Tuesday, 7 May 2019

Aggregate at Buchanan

I was lucky enough to get a game with John Di Mambro at the Buchanan Bridge Club this week. After several attempts to arrange it we settled on the Monday night aggregate. For a one-off game we had a fairly detailed system card but needless to say none of it came up, and as it happened all we needed was 5 card majors, strong NT, standard attitude in defence.

There were a couple of times when I was glad it was aggregate, as I didn't have to worry too much about the very best defence to get the contract two down. Once I took five minutes thinking about if I could make an overtrick with a squeeze, decided I couldn't, then realised we still had one board to play and apologised to the opponents for taking so long.

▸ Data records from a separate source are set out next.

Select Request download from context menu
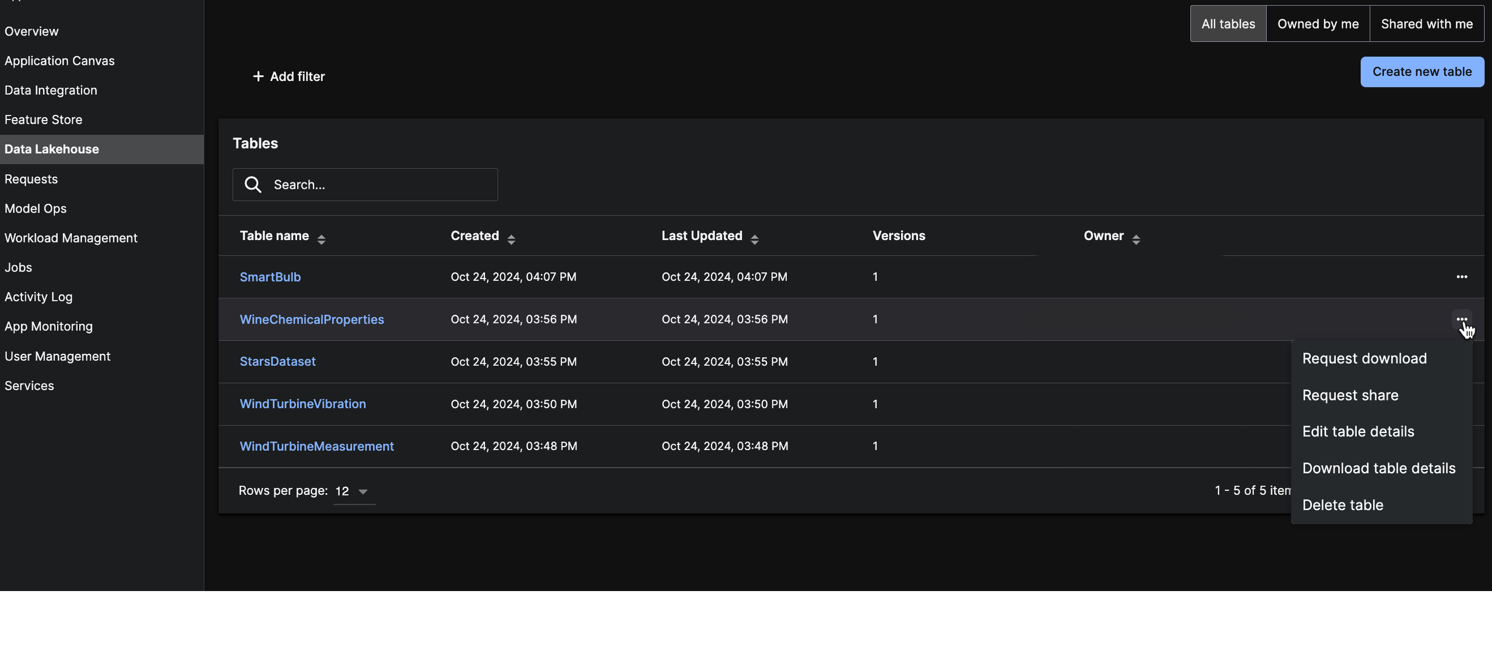 coord(1364,358)
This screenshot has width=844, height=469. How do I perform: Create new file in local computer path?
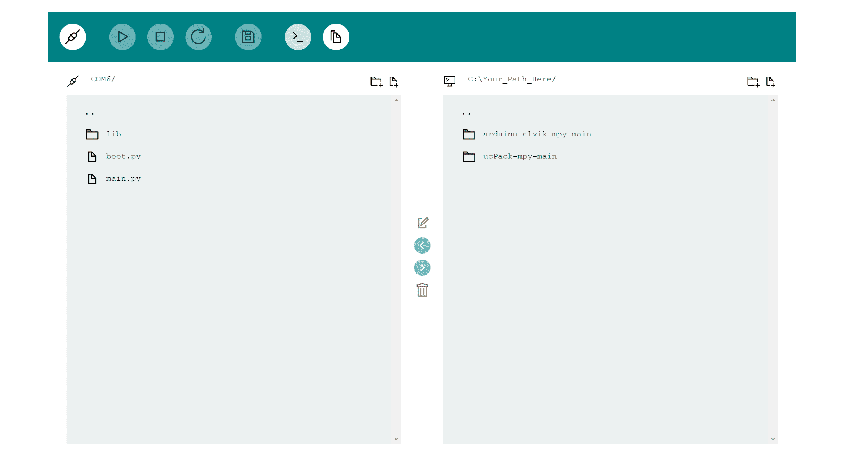coord(770,81)
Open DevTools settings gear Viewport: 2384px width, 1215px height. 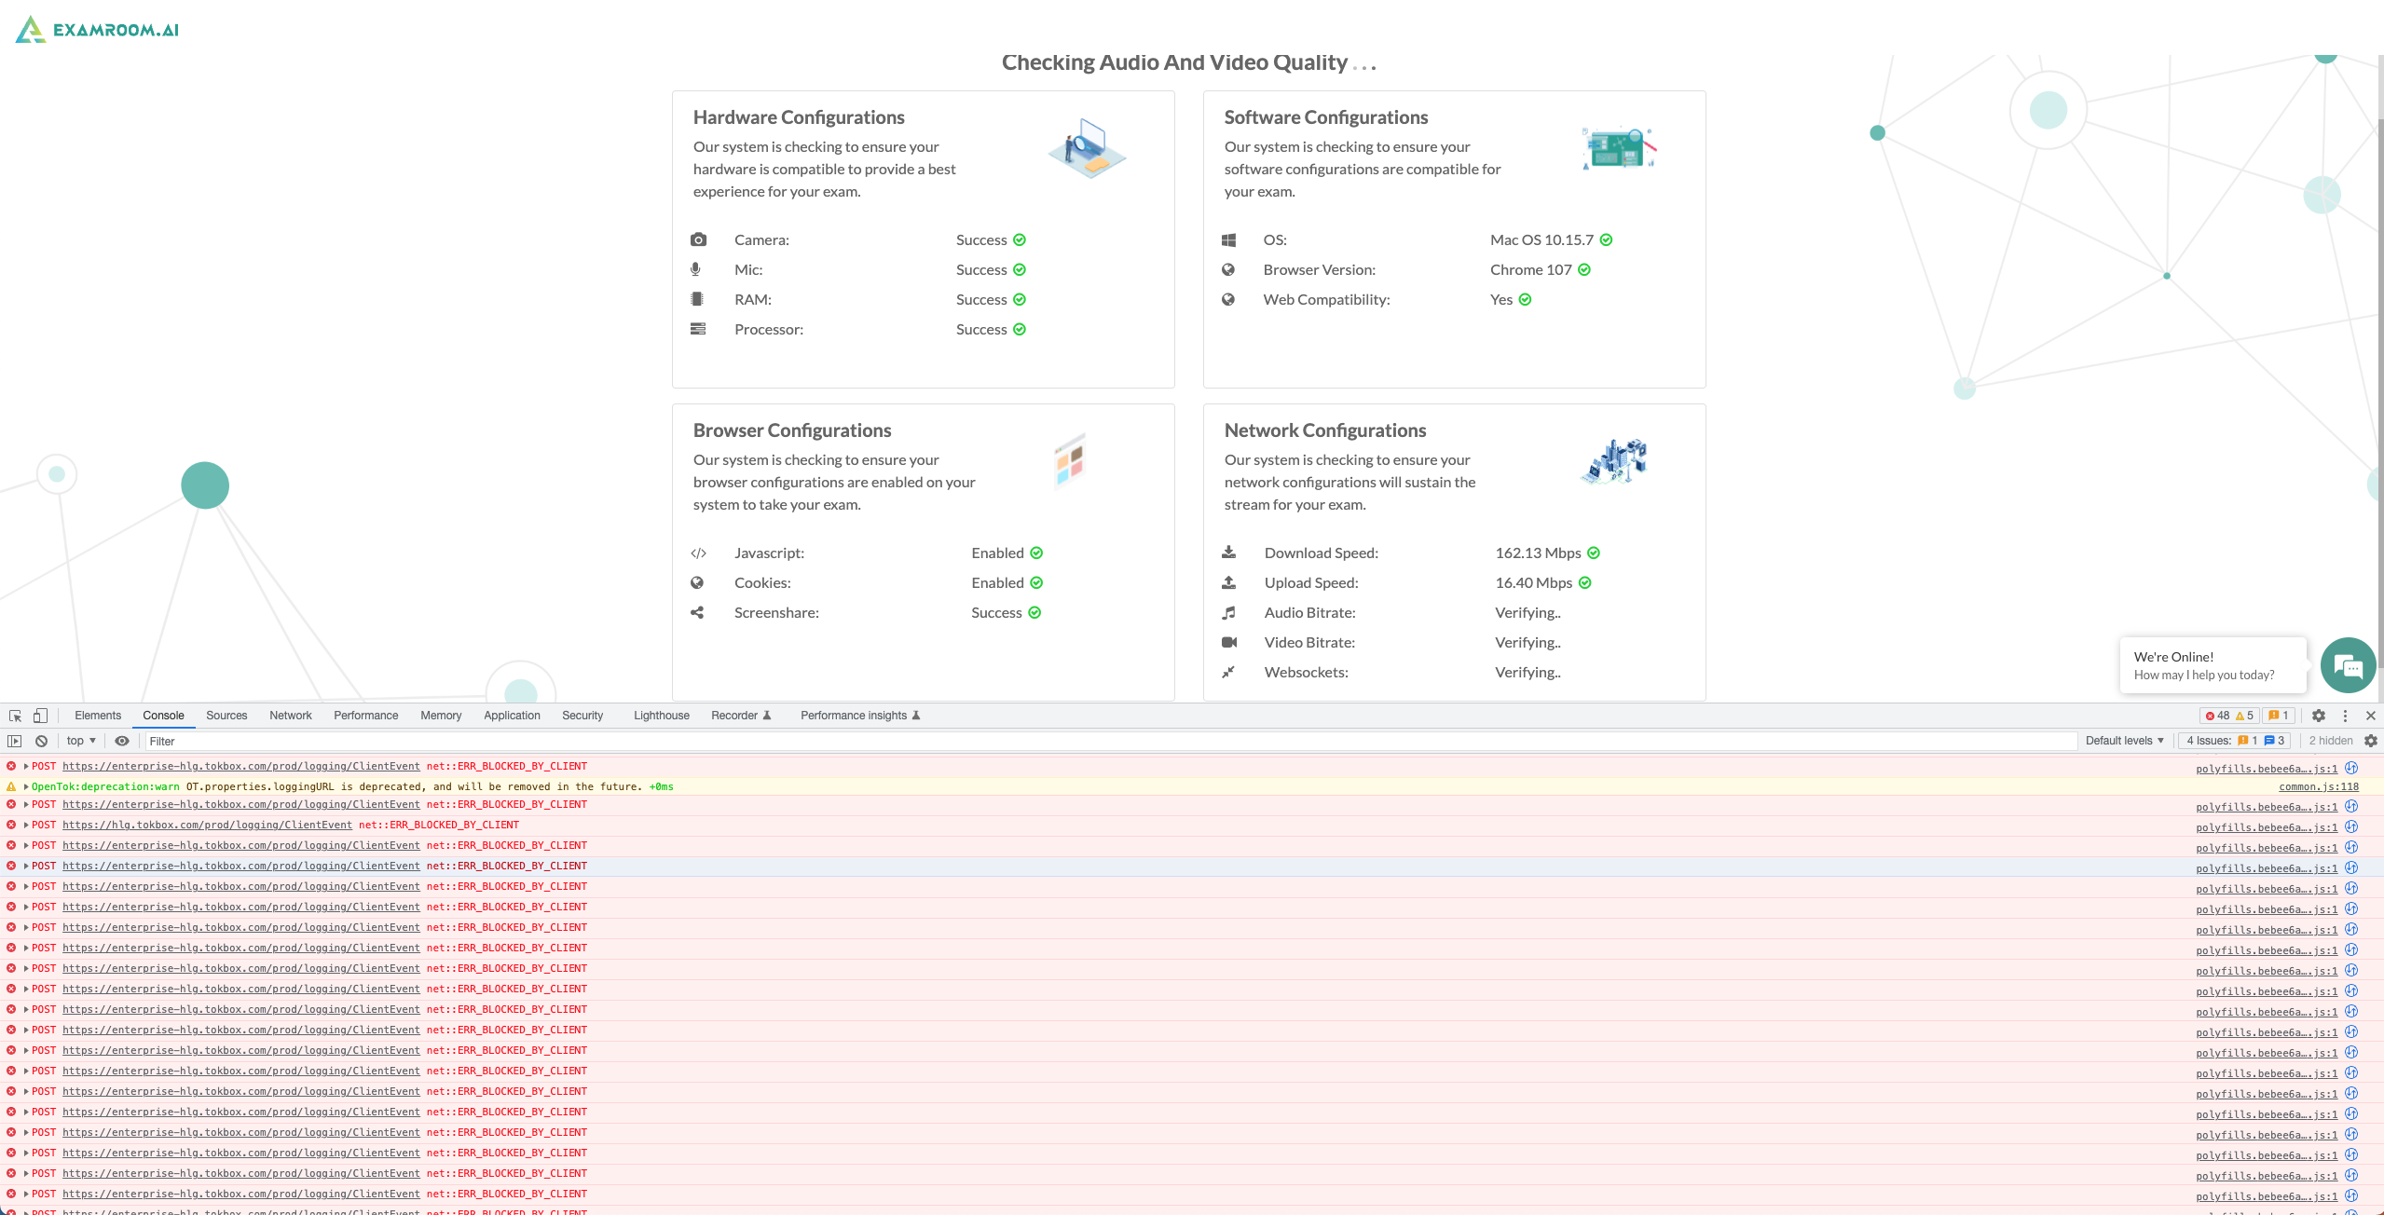(x=2319, y=716)
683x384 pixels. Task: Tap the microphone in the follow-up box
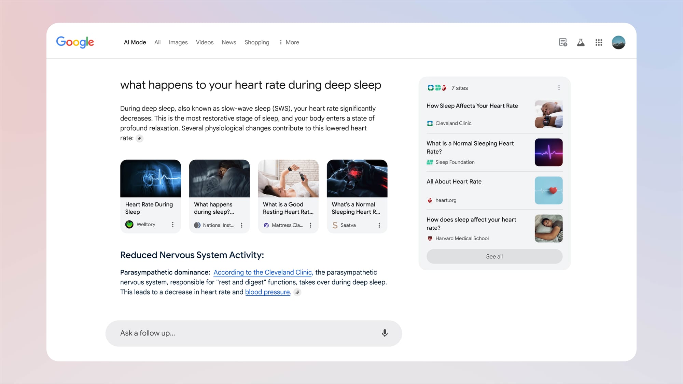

This was the most pleasing board, a 16-point game that I didn't expect to make:

DannyJohn
WNES
1♦ 1♥ 2♦
2♥ 2♠ 4♥-
-4♠-5♦
---

I've just been teaching the pupils at school about bidding two-suited hands and so was delighted to be able to pick up the North hand and show the shape by bidding Diamonds-Spades-Spades. Not surprisingly we ended up in 5♦ rather than 4♠. East lead a top Heart then switched to a low Club to West's King. She tried another Heart, which I ruffed.

My first thought was "we've only two losers" and my next thought was "how do I get rid of all my Spades?". I could ruff all four in dummy, but that would require Spades to split 4-4 (to prevent an over-ruff). This would effectively be a cross-ruff, making the Ace of Spades and ten trump tricks. This line could be beaten on a trump lead, but was still an option for me.

After West won the ♣K I saw another option. Presuming that East hadn't underlead the ♣A it must be with West, meaning I could take a ruffing finesse in Clubs and set them up. I checked I had enough entries, then drew trumps in two rounds (if they're 3-0 I'm down), ruffed a Spade, lead the ♣J (covered) then crossed back to dummy with a final Spade ruff.

It's only occurred to me now that it might be best for West to win the first Club trick with the Ace, disguising the location of the ♣K, but in fact on this layout everything is nice for declarer.

On the other tables there was another Diamond game and one pair managed 5♦x+1 (on the lead of ♥AK I think). Mostly East-West made nine or ten tricks in Hearts.

Overall we finished mid-table, missing a couple of 50-50 slams and bidding one that went down.